- _What is required_: Copy the lines from the start of the records below through the line containing "Les indés (290, 28)", both included, and leave out the pictures.

- _Data under study_:
========

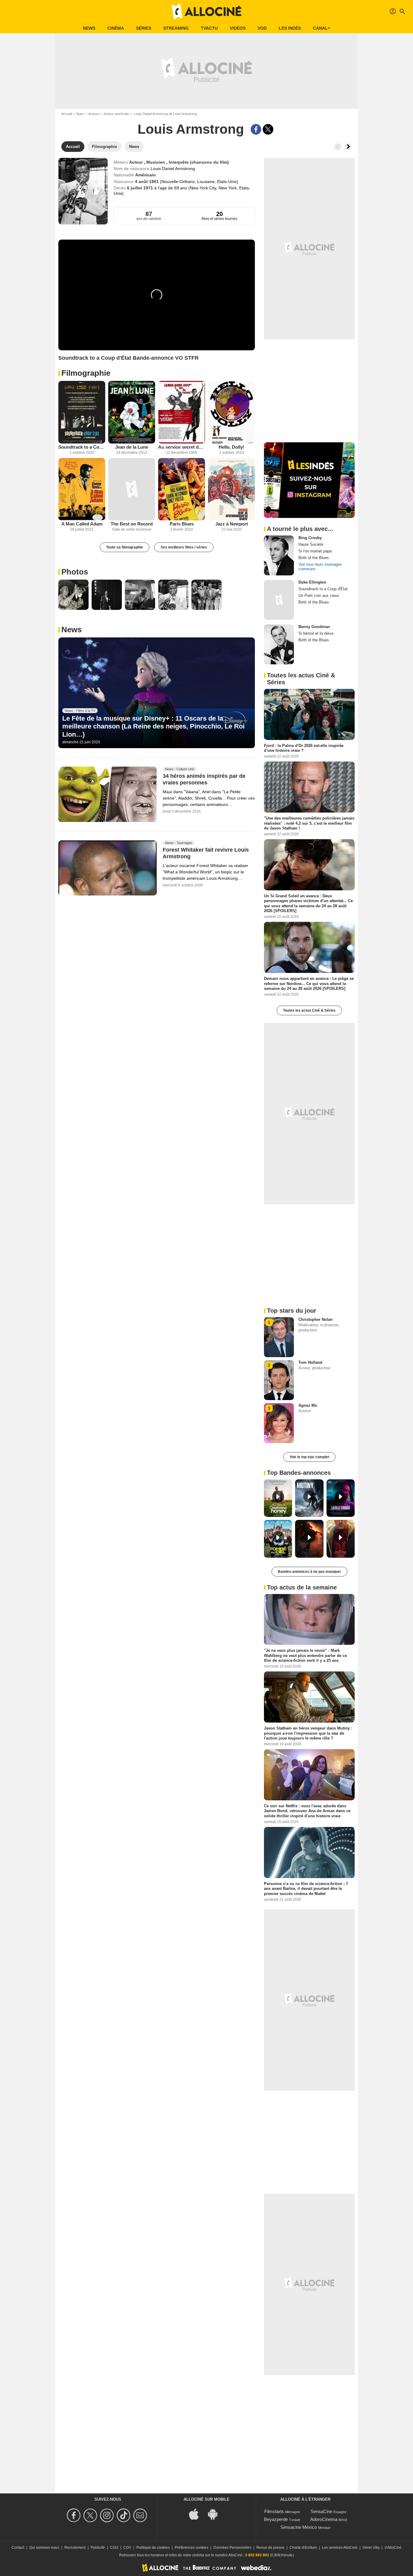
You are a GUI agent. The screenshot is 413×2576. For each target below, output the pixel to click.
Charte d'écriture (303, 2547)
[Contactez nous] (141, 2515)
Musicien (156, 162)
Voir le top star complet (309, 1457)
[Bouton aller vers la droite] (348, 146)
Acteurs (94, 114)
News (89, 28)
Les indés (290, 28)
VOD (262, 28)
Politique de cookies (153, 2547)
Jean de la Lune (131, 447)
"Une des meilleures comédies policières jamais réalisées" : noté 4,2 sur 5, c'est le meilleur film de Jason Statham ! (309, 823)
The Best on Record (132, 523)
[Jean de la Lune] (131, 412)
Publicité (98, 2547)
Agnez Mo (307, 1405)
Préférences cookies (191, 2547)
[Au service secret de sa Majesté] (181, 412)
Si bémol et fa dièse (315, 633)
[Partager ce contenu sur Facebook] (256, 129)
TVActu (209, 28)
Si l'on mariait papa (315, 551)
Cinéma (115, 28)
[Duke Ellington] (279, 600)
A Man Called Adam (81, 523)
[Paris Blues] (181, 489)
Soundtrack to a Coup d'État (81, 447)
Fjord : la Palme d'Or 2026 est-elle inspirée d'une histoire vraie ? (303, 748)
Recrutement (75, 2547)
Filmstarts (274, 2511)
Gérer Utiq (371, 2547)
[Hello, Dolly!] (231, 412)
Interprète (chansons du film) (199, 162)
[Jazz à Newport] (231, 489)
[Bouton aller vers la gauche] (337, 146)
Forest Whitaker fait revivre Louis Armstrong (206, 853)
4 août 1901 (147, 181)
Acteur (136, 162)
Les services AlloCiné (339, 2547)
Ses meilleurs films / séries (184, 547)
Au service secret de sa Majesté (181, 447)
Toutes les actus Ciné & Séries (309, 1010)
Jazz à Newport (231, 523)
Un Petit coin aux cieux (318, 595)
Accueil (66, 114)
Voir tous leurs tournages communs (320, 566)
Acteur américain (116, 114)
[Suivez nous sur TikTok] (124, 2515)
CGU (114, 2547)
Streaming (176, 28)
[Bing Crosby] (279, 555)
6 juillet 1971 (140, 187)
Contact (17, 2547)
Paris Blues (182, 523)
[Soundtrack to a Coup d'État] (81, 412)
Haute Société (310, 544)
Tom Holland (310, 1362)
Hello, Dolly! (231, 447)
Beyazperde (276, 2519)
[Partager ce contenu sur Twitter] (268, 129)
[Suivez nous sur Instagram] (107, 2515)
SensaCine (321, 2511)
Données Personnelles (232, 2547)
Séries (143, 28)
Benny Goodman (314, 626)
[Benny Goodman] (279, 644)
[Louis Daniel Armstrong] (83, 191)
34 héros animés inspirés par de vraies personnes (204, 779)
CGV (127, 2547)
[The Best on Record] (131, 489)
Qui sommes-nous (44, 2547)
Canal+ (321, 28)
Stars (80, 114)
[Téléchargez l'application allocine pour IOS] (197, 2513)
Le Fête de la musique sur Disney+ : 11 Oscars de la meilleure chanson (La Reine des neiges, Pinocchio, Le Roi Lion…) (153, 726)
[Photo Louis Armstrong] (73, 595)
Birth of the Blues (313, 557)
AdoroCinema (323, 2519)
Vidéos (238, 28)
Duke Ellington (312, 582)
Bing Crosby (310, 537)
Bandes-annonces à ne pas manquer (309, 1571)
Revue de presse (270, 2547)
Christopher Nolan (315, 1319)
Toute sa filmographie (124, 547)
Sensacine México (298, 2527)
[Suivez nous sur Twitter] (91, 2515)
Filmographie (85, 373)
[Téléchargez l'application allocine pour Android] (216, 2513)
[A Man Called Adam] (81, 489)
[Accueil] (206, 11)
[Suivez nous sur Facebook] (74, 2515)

========

- _Solution to the exercise_:
You are a GUI agent. The screenshot is 413×2576. For each target below, output the pixel to click.
Charte d'écriture (303, 2547)
[Contactez nous] (141, 2515)
Musicien (156, 162)
Voir le top star complet (309, 1457)
[Bouton aller vers la droite] (348, 146)
Acteurs (94, 114)
News (89, 28)
Les indés (290, 28)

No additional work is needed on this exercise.